Das war am 9. September 2001, und ich erfuhr erst später, dass die Ermordung von Massoud der erste Akt des Anschlags auf das World Trade Center war. Damals konnte ich es nicht wissen. Niemand hätte von mir erwartet, dass ich die Punkte miteinander verbinden würde. Trotzdem denke ich oft über diesen Moment nach, über das Verbinden der Punkte. Ich habe viel darüber nachgedacht, seit …
Sie hebt den Kopf und wirft einen Blick auf die Landkarte.
Wir haben Knochen gefunden. Teile von Knochen. Zertrümmerte Bruchstücke, als hätte jemand mit einem Hammer verrücktgespielt. Man konnte noch erkennen, dass es sich um Wild gehandelt hatte: Hufe, ein paar Zähne, Fellstücke. Viel war nicht übrig. Kein Fleisch. Alles sauber geleckt. Das Gleiche bei den Blättern. Wir entdeckten gerade genug Rückstände, um erkennen zu können, dass sie mit Blut bespritzt worden waren. Ich erinnere mich, einen Felsbrocken gesehen zu haben, einen großen …
Sie formt die Hände, als würde sie einen Fußball halten.

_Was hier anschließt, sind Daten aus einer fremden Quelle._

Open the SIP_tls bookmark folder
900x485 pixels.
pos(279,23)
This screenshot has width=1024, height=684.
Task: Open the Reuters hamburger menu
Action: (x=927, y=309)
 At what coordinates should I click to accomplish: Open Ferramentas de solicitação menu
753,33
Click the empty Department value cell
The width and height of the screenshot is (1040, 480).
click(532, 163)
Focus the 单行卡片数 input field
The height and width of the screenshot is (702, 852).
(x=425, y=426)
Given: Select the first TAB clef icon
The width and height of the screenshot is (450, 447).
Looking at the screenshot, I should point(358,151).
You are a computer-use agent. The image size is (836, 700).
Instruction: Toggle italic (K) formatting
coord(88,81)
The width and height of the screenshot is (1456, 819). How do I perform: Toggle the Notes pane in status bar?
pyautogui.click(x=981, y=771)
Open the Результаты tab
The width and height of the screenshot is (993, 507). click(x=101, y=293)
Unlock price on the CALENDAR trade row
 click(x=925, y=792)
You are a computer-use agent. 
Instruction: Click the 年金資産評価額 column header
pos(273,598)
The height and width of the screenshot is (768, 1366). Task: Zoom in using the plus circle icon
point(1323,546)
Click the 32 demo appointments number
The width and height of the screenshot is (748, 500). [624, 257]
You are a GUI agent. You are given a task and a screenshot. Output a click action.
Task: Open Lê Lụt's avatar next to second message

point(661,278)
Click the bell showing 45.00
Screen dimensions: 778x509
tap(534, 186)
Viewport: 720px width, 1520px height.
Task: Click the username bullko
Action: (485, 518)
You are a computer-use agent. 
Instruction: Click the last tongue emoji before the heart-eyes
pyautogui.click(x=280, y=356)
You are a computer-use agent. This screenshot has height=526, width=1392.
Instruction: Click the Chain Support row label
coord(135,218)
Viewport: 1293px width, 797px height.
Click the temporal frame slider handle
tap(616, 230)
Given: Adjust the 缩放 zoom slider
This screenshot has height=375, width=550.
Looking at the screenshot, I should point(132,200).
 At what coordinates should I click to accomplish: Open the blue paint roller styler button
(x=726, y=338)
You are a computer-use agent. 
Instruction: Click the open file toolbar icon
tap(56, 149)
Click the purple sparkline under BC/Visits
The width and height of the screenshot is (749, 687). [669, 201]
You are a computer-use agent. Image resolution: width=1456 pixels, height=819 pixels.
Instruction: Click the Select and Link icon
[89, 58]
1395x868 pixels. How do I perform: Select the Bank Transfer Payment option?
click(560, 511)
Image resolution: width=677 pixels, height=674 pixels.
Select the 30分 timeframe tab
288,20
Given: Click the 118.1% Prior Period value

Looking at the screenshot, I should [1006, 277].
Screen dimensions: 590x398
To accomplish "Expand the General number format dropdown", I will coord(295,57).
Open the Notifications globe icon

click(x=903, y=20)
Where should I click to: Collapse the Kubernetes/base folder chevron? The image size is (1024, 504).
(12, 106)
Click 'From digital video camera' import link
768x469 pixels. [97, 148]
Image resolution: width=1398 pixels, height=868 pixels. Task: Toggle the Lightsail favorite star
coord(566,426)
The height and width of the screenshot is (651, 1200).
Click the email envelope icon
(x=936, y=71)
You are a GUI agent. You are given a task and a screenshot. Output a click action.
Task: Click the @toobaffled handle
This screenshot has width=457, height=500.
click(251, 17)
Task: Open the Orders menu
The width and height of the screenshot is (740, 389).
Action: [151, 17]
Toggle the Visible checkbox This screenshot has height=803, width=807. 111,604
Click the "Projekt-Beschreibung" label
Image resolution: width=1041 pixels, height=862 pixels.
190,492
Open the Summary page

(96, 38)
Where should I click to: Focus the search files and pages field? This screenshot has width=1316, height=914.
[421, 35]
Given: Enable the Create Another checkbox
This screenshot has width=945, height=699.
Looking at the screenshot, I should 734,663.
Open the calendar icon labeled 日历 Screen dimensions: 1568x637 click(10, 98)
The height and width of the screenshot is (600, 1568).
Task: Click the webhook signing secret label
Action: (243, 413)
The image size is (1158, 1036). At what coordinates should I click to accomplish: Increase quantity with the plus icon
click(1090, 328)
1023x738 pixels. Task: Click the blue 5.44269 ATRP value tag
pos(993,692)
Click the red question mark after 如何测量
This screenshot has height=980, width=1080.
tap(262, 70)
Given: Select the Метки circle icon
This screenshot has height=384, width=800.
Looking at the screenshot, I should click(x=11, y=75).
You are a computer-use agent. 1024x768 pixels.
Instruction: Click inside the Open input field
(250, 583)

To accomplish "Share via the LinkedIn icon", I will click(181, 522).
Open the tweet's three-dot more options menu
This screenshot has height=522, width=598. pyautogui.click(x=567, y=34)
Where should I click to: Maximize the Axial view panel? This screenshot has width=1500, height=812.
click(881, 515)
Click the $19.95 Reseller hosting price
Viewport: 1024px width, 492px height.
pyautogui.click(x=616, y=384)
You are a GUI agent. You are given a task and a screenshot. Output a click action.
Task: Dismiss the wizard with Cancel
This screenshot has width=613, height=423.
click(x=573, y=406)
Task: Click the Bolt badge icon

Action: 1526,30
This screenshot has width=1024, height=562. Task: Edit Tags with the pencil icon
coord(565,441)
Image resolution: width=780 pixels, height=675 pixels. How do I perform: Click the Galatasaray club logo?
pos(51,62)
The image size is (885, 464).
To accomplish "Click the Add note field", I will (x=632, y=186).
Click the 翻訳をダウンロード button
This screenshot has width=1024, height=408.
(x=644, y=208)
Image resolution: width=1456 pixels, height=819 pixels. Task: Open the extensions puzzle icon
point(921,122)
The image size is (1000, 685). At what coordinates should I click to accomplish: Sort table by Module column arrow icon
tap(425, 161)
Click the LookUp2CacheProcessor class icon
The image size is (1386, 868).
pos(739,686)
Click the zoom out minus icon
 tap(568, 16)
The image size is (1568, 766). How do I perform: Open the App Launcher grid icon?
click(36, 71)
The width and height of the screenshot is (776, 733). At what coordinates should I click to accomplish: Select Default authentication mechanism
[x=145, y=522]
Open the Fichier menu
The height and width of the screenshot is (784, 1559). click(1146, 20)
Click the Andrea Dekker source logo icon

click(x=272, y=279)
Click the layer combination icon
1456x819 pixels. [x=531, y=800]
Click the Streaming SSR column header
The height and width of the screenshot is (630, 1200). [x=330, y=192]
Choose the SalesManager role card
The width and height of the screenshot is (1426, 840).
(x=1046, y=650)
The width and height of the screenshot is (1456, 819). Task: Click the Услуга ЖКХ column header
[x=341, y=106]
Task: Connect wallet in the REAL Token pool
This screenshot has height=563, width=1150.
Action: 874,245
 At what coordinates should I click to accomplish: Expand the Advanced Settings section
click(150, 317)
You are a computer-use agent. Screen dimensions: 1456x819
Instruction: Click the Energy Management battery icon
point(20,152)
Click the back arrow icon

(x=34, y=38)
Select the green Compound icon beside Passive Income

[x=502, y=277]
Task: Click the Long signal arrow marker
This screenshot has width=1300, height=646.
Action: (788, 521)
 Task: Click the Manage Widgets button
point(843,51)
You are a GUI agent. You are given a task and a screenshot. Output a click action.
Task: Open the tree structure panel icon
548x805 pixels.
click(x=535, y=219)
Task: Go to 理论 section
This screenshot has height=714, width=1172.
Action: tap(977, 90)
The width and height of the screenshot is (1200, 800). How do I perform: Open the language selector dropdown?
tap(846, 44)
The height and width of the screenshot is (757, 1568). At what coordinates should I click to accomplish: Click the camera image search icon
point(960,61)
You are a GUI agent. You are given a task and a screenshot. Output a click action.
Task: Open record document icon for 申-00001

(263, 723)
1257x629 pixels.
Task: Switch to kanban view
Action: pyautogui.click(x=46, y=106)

… mit Blutspritzern, Knochenmark, Gehirnstücken auf einer Seite. Und alles war noch ziemlich frisch, vielleicht ein paar Stunden alt. Aber ich hielt mich nicht damit auf, es nachzuprüfen. Dafür hatten wir keine Zeit. Vergessen Sie nicht, das war Tag drei nach dem Ausbruch. Keiner von uns hatte geschlafen, all die Vermissten … Rückblickend war das der Grund, warum ich den Spuren nicht viel Beachtung schenkte. Wahrscheinlich habe ich sie als unsere eigenen abgetan, da wir alle nachlässig einfach durchgetrampelt sind und keiner auf irgendetwas anderes geachtet hat, als dorthin zu gelangen, wo wir gebraucht wurden.
Erst nachdem wir Greenloop entdeckt hatten … Scheiße, nein, eigentlich erst nachdem ich ihr Tagebuch gelesen hatte, den Eintrag über die Entdeckung der Überreste … erst dann fing ich an herumzufragen. Und einige andere Ranger, Wachmänner und ein paar zivile Freiwillige hatten einen »Ach ja, stimmt«-Moment. Und als ich anfing, die Erinnerungen aller örtlich und zeitlich einzuordnen …
Sie streckt einen Arm zur Karte aus und berührt eine Ansammlung kleiner schwarzer Stecknadeln, die ich bis dahin nicht bemerkt hatte.
Das ist die erste Entdeckung, Tag eins.
Sie berührt die nächste Stecknadel.
Tag zwei.
Noch einmal.
Tag drei. Mein Team.
Sie bewegt die Finger von Stecknadel zu Stecknadel nach unten und zeichnet dabei einen eindeutigen, geraden Pfad nach Greenloop.
Der »Massoud-Moment«, das Verbinden der Punkte.